[Problem to work on] Transcribe the line containing "Home (16, 118)" and every line after it, exactly, through the end of the records.

[Collected data]
==*==
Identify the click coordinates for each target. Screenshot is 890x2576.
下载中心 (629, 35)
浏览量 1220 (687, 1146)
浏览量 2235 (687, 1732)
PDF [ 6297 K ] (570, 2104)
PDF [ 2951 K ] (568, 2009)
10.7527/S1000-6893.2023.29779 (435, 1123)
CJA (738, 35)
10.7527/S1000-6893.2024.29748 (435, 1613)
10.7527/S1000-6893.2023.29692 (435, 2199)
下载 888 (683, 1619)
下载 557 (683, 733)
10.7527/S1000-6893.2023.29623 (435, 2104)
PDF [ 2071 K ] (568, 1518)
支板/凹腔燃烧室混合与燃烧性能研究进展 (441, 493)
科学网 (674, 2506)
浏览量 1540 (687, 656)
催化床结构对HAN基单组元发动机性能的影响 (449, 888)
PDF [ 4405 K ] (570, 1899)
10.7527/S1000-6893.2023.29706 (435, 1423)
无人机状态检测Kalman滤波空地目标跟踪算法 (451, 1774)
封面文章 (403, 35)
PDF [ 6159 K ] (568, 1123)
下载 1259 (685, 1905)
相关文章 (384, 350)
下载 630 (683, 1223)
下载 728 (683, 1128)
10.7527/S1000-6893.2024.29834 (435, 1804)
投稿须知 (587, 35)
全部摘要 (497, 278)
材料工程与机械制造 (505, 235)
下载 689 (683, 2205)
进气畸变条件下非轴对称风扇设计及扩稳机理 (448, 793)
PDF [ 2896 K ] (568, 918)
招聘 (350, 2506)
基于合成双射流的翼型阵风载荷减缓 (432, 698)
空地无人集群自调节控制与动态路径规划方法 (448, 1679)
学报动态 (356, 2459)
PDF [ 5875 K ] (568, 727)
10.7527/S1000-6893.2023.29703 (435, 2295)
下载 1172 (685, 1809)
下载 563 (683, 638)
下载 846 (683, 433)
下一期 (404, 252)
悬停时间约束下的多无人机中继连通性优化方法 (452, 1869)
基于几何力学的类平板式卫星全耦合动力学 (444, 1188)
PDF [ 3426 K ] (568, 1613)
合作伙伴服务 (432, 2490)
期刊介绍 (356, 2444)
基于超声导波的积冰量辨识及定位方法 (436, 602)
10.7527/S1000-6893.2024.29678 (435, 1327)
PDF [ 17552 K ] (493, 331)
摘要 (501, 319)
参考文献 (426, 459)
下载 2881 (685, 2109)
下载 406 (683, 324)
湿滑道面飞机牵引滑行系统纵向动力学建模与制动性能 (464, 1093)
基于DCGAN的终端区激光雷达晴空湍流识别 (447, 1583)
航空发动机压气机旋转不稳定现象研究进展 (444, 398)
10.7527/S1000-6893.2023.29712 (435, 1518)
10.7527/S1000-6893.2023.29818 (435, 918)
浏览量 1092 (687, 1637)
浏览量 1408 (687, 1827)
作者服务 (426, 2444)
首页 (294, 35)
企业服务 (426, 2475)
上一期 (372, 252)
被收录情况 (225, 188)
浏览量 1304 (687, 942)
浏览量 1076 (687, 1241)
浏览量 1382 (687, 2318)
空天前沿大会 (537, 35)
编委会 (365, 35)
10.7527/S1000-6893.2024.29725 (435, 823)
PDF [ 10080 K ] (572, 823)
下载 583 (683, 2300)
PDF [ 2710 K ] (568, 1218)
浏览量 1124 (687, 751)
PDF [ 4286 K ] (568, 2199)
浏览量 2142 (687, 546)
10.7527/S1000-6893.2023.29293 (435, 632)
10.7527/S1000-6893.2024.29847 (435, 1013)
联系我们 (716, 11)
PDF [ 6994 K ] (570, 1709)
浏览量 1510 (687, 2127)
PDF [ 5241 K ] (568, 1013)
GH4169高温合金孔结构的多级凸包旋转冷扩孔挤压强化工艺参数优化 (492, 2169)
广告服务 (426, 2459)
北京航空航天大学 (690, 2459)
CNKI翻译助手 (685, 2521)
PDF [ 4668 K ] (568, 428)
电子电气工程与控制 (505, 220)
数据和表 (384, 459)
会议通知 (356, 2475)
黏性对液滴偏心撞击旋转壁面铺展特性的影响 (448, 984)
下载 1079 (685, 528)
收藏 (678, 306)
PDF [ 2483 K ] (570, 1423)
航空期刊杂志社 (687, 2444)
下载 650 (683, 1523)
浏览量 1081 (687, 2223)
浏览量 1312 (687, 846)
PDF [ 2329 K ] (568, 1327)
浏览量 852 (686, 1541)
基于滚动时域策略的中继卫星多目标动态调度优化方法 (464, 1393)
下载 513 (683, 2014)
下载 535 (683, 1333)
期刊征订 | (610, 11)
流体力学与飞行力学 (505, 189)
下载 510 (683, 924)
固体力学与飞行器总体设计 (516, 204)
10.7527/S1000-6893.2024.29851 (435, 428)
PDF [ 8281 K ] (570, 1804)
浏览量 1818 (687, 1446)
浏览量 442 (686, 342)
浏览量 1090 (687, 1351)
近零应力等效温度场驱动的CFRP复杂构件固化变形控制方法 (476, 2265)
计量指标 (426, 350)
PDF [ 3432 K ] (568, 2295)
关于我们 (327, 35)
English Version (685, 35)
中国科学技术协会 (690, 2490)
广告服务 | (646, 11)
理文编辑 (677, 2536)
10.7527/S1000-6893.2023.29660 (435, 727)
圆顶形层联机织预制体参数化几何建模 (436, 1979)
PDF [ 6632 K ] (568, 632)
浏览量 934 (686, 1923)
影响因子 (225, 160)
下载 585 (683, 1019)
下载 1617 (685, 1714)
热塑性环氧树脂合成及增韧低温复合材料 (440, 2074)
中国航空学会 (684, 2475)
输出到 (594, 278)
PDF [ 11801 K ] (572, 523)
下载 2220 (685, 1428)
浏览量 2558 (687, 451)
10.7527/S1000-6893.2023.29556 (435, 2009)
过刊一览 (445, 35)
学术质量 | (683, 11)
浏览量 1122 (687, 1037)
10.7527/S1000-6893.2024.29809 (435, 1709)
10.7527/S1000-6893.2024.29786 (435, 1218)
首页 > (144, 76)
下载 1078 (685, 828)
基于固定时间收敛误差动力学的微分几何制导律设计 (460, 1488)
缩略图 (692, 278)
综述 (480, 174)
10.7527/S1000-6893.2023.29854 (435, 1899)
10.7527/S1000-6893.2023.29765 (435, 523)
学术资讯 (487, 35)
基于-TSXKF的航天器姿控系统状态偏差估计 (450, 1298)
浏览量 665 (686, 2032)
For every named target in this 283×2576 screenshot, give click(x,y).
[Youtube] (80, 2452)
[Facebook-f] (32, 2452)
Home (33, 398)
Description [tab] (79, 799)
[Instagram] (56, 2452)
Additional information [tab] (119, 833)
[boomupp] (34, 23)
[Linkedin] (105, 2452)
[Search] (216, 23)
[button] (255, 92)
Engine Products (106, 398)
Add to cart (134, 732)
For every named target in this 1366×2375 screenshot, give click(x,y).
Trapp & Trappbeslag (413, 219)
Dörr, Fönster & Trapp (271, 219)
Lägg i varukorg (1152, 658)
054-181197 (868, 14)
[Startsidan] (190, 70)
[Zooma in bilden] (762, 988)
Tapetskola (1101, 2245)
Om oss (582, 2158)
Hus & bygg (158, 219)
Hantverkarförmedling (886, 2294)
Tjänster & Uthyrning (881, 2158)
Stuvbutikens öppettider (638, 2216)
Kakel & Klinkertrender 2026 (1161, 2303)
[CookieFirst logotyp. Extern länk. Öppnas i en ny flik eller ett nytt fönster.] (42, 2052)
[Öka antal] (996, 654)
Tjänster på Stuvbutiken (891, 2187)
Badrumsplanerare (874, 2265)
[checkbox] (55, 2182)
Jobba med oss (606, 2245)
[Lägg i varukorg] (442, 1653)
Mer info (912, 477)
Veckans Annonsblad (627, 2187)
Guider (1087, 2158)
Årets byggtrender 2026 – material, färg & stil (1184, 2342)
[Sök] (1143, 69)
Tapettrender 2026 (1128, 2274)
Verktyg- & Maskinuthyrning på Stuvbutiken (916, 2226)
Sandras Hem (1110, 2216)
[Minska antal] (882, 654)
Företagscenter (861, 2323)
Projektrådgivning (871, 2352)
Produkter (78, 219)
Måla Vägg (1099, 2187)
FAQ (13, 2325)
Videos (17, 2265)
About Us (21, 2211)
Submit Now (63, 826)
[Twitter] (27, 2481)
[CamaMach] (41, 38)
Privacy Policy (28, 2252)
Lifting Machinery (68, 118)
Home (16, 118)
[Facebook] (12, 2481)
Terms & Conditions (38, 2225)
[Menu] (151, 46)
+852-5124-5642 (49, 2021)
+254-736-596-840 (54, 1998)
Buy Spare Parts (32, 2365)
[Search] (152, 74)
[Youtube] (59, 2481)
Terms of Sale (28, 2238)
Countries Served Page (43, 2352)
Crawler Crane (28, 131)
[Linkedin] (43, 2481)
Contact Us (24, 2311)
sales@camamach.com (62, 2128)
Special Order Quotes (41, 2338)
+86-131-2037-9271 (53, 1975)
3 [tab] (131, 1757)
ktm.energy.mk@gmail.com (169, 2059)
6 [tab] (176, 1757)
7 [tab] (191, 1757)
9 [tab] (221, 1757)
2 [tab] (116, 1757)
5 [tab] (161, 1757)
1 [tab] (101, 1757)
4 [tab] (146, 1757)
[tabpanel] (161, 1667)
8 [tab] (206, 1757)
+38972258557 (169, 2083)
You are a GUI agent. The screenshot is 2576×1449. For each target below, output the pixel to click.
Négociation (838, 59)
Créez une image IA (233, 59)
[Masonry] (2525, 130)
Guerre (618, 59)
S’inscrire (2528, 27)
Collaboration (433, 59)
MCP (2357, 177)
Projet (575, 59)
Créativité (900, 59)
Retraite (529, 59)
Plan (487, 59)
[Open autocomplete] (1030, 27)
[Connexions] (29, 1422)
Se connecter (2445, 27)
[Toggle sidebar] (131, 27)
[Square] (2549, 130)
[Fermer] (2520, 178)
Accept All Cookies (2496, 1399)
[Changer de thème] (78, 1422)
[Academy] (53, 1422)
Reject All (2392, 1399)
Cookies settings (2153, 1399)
==*==
[Exercise solution]
Home (16, 118)
[Facebook] (12, 2481)
Terms & Conditions (38, 2225)
[Menu] (151, 46)
+852-5124-5642 (49, 2021)
+254-736-596-840 (54, 1998)
Buy Spare Parts (32, 2365)
[Search] (152, 74)
[Youtube] (59, 2481)
Terms of Sale (28, 2238)
Countries Served Page (43, 2352)
Crawler Crane (28, 131)
[Linkedin] (43, 2481)
Contact Us (24, 2311)
sales@camamach.com (62, 2128)
Special Order Quotes (41, 2338)
+86-131-2037-9271 (53, 1975)
3 [tab] (131, 1757)
ktm.energy.mk@gmail.com (169, 2059)
6 [tab] (176, 1757)
7 [tab] (191, 1757)
9 [tab] (221, 1757)
2 [tab] (116, 1757)
5 [tab] (161, 1757)
1 [tab] (101, 1757)
4 [tab] (146, 1757)
[tabpanel] (161, 1667)
8 [tab] (206, 1757)
+38972258557 (169, 2083)
You are a GUI agent. The screenshot is 2576×1449. For each target below, output the pixel to click.
Négociation (838, 59)
Créez une image IA (233, 59)
[Masonry] (2525, 130)
Guerre (618, 59)
S’inscrire (2528, 27)
Collaboration (433, 59)
MCP (2357, 177)
Projet (575, 59)
Créativité (900, 59)
Retraite (529, 59)
Plan (487, 59)
[Open autocomplete] (1030, 27)
[Connexions] (29, 1422)
Se connecter (2445, 27)
[Toggle sidebar] (131, 27)
[Square] (2549, 130)
[Fermer] (2520, 178)
Accept All Cookies (2496, 1399)
[Changer de thème] (78, 1422)
[Academy] (53, 1422)
Reject All (2392, 1399)
Cookies settings (2153, 1399)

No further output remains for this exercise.